Pixel coordinate grounding data:
————
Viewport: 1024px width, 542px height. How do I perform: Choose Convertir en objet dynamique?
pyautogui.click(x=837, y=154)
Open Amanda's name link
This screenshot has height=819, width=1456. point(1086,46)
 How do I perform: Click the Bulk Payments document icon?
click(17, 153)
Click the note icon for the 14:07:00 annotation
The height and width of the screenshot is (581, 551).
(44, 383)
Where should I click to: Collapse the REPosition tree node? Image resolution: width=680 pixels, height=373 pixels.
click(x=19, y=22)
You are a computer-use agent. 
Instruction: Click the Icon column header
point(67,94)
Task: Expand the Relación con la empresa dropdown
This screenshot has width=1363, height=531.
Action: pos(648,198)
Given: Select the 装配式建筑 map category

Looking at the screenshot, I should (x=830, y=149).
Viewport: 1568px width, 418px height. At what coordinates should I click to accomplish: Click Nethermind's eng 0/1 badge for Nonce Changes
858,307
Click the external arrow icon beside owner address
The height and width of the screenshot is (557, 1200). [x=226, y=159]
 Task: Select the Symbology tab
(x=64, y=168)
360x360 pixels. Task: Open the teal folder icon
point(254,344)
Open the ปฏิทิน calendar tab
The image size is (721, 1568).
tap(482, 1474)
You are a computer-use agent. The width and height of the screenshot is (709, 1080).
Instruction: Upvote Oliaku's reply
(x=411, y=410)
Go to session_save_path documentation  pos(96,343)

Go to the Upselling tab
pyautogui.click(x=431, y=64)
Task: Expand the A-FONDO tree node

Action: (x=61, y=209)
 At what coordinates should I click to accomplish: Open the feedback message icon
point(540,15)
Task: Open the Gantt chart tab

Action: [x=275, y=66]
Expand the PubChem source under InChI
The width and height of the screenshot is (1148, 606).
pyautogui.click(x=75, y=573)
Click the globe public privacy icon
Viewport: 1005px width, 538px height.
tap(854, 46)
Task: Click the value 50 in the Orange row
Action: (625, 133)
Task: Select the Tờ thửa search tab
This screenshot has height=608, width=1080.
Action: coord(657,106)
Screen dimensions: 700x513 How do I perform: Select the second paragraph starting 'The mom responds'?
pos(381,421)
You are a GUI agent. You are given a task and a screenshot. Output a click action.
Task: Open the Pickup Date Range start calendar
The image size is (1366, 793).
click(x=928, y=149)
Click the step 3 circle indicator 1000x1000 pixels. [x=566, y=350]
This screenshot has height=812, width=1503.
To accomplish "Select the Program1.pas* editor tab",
————
(Problem details): Find all lines holding the word "agent" in the records above and copy them.

(Answer for this exercise):
You are a computer-use agent. 
You are a computer-use agent. The width and height of the screenshot is (709, 1080).
You are a GUI agent. You are given a task and a screenshot. Output a click action.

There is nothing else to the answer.